Последний эпизод - разочарование Гюга в двойнике, оригинально обыгранное Верхавертом. В тексте романа Жанна также примеряет платье жены Гюга, поднимая на смех его устаревший фасон, после чего герой осознает иллюзорность сходства двух женщин [Rodenbach 1998, c. 177]. В фильме сцена с платьем, которое Гюг сначала тащит по грязной от дождя улице, а затем бросает в канал, несет в себе несколько символических значений. Белый цвет
платья с начала фильма связан с непогрешимым, идеализированным образом жены, которая изображается исключительно в белом. Аналогичным образом в романе первое появление двойника вызывает у героя видение, образ религиозной процессии, где белый цвет, фигура невесты и образы благоверных христианок подчеркивают нравственную чистоту умершей [Rodenbach 1998, с. 86-87]. В киноверсии белый цвет смешивается с грязью (низостью, ложью), становясь символом оскверненного, падшего идеала. Очертания тонущего в воде платья, очевидно, отсылают к одному из центральных образов романа - Офелии1, черты которой прослеживаются, в том числе, и в женском профиле, изображенном на фронтисписе первого издания «Мертвого Брюгге». Этот образ, по замечанию Гастона Башляра [Bachelard 1942, c. 110], незримо присутствует в тексте, хотя, как отмечает Вьеслав Малиновски, сама сцена утопления в романе отсутствует [Malinowski 2007, с. 144].

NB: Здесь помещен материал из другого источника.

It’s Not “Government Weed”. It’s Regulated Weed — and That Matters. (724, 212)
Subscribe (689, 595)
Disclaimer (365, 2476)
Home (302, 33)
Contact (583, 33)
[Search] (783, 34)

Обратимся к особенностям организации городского пространства, или «дескриптивным мотивам» [Ханзен-Лёве 2016, c. 41]. Замкнутая композиция романа Роденбаха - он начинается и заканчивается размышлениями о «мертвом» городе и умершей женщине, единении вдовца и города [Rodenbach 1998, c. 53, 271] -указывает на замкнутость действия в рамках городских стен. Эта композиция воспроизводится и в фильме: в начале представлена последовательность кадров с городскими видами, она же возникает в конце, но виды демонстрируются в обратном порядке, как бы символически замыкая повествование. Композиция в обоих случаях отражает основную характеристику текста Роденбаха, который Жаннин Пак называет «замкнутым и насыщенным отсылками» [Paque 1990, с. 111], в том числе и внутренними; и наоборот, герметичный и полный аллюзий текст становится прообразом для фильма, медиума, который Кристиан Метц не случайно сравнивает с зеркалом [Метц 2013, c. 74].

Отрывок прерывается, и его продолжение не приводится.